George Grantham writes

it appears likely that at its peak the classical economy was almost as large as that of Western Europe on the eve of the Industrial Revolution…in the more fertile districts of southern Britain and northern Gaul rural population density in the Late Iron Age and the Roman period was as high as in the late seventeenth-century…

The volume of and extent of clalssical trade at its peak in the first centuries AD is visible in a well-preserved ceramic record of mass-produced tableware and oil lamps, and in the dumps containing tens of thousands of amphorae that were discarded when theirir contents were decanted into other vessels for transshipment into the interior. The archaeological record, then, indicates a robust and specialized economy

…renewed analysis of the corpus of Merovingian and Carolingian documents bearing on the status of persons and property in Merovingian and Carolingian Gaul yield a far less catastrophic narrative of the early medieval transition than the one that scholars have constructed from late Roman and early medieval Christian polemics. In particular, the revisions indicate significant political, administrative and economic continuity from the fourth through ninth century, sustained by a surprisingly literate political and administrative elite…While the volume of trade contracted dramatically after 450 AD, the links were never severed.

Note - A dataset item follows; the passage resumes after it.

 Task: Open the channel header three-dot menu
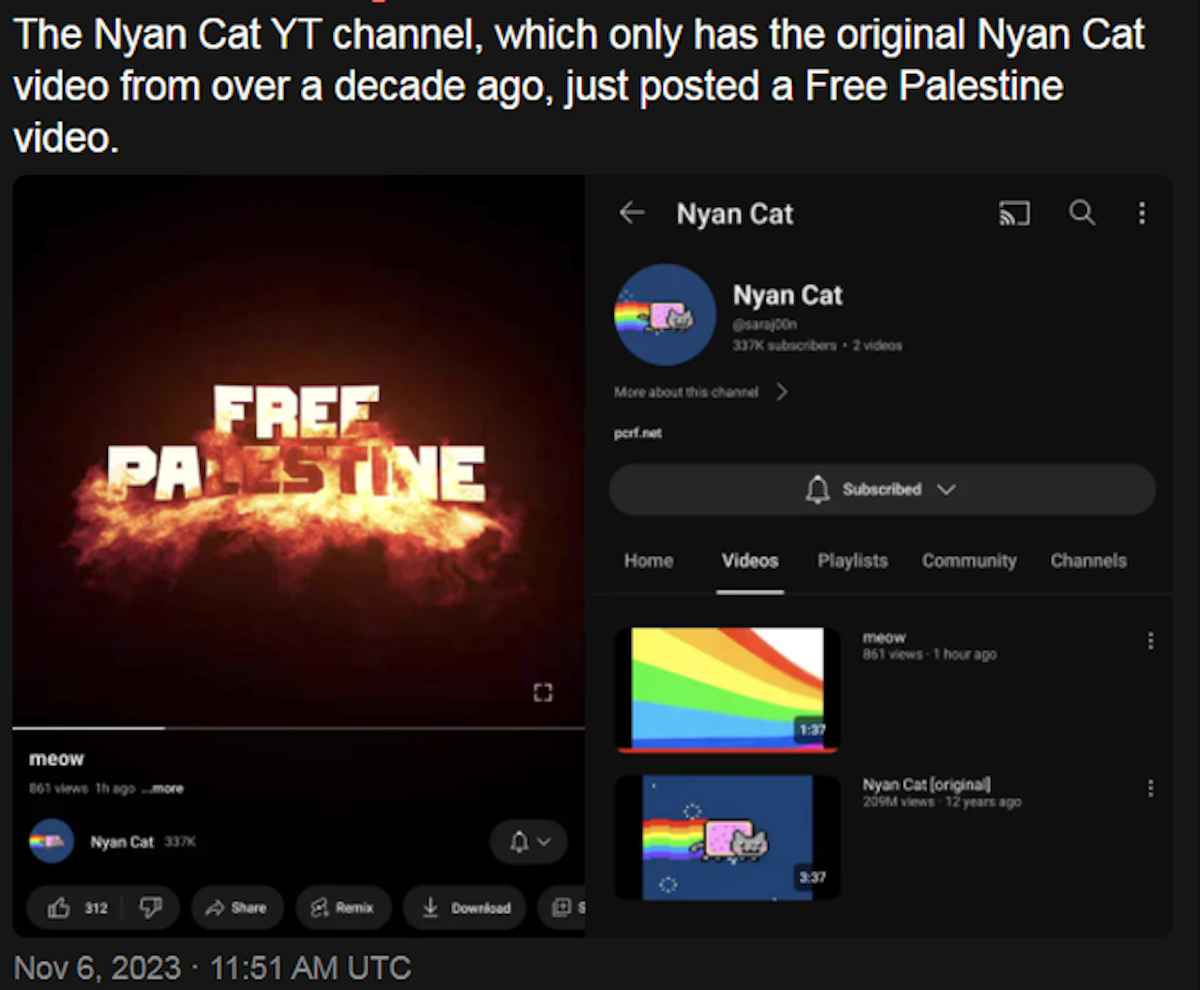pos(1141,213)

Meir Kohn pointed me to the paper. Kohn views trade in Smithian rather than Ricardian terms. That is, take it as given that there were high transport costs, which were a barrier to long-distance exchange. Still, you do not necessarily need huge differences in relative factor productivities to generate trade. You can motivate trade with gains from division of labor and the extent of markets.

I seem to have a mental block against a story of a market economy in the Classical period. If Rome imported a lot of products from other parts of its empire, then those regions must have been productive. If, say, Egypt was very productive in grain, and if trade was voluntary, then either Egypt should have enjoyed a high standard of living (with Rome’s comparative advantage coming from cheap labor, like China’s today) or Rome had products to offer Egypt that the Egyptians really valued.

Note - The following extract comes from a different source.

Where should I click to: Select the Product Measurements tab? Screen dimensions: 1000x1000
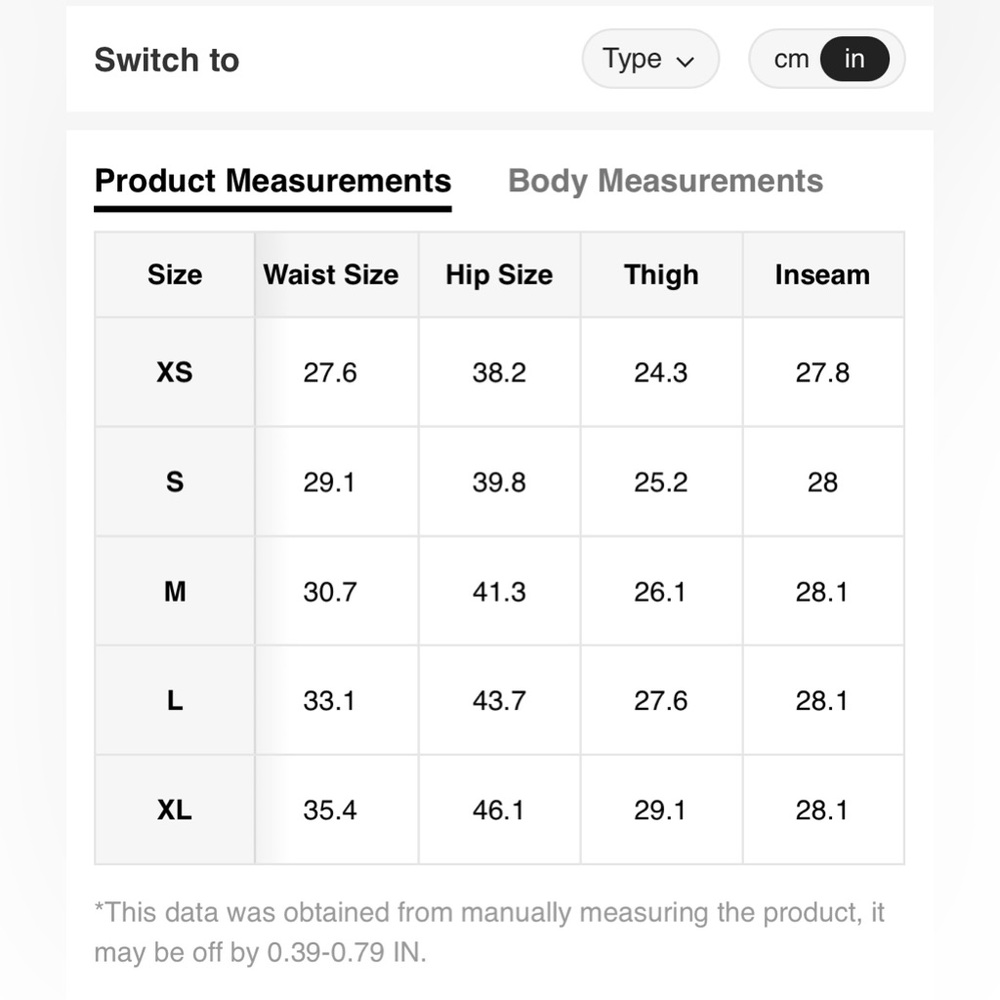click(273, 180)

My instinct–and I seem to be wrong about everything on this topic–was that the flow of goods to Rome was mostly involuntary, consisting instead of plunder and taxes. I have a picture of a wealthy Roman center and an impoverished imperial periphery. Grantham’s view is that the periphery also flourished.

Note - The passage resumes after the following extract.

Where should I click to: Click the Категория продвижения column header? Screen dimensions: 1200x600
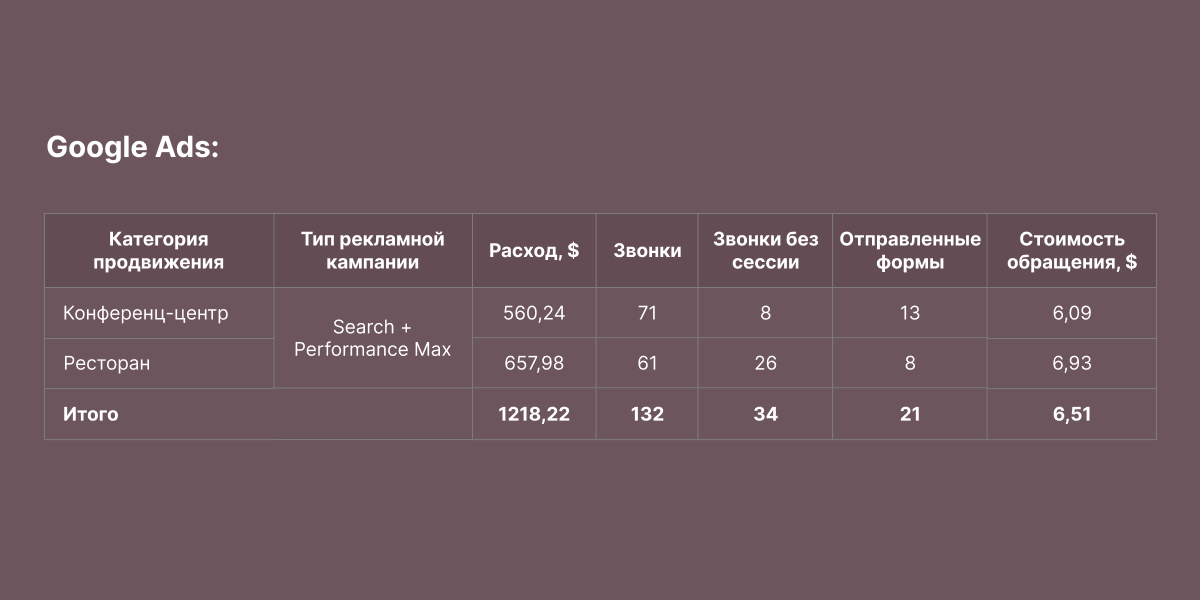(158, 251)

Furthermore, Grantham sides with those who view the post-Roman period as a “transformation” rather than a collapse. If we put this all together, we have a picture of an economy that functioned reasonably well in the Classical period, followed by a decline but not a collapse in the Medieval period.

As Kohn put it in his email to me, “I’m afraid he doesn’t support your position.”

UPDATE: Speaking of medieval times, a reader pointed me to Peter Klein’s post about medieval schools that included courses relevant to business.